*** Opening of RECORDS TO USE ***

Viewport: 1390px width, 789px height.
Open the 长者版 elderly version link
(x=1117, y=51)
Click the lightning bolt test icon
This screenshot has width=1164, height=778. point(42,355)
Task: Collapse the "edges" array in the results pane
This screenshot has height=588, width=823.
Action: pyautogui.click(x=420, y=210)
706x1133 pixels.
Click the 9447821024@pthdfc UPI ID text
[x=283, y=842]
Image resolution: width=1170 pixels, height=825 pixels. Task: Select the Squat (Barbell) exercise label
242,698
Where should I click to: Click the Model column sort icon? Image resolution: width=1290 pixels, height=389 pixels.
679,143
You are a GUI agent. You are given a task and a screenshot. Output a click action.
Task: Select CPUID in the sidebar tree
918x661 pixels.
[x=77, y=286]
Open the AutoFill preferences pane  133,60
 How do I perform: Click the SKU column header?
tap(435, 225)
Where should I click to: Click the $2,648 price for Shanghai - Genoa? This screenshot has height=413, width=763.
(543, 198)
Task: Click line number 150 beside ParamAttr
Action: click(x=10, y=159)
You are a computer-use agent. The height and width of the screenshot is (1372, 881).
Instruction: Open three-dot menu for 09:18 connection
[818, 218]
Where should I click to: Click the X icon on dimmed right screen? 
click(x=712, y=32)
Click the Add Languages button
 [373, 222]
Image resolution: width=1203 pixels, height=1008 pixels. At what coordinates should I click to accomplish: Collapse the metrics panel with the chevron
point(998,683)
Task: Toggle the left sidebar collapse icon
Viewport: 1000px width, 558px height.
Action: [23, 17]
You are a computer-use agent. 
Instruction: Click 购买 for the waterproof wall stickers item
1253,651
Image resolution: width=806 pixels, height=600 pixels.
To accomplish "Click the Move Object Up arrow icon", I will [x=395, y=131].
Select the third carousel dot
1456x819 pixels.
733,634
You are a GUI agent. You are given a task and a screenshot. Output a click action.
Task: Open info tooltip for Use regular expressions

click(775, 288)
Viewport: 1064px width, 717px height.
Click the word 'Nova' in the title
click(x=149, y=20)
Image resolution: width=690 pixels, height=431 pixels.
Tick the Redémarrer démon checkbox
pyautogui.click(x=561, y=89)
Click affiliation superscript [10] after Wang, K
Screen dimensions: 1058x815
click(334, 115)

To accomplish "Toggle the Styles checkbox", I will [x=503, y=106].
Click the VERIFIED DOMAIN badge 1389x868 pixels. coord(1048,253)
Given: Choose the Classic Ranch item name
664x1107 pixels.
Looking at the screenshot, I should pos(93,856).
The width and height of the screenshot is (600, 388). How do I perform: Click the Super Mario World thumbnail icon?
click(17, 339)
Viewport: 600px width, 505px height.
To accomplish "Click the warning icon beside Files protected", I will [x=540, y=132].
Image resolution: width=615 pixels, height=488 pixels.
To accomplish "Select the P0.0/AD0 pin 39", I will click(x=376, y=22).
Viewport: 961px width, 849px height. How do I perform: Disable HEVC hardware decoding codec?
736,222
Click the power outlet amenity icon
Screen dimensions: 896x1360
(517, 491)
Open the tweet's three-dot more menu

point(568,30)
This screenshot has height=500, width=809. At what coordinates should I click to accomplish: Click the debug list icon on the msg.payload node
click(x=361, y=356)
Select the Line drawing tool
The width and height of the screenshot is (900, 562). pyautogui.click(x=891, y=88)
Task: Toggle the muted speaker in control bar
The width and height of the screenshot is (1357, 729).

*** Close of RECORDS TO USE ***

REQUIRED ACTION. Report back each line of the entries that holds the string "will".

EXERCISE RESULT.
To accomplish "Click the Move Object Up arrow icon", I will [x=395, y=131].
To accomplish "Toggle the Styles checkbox", I will [x=503, y=106].
To accomplish "Click the warning icon beside Files protected", I will [x=540, y=132].
To accomplish "Select the P0.0/AD0 pin 39", I will click(x=376, y=22).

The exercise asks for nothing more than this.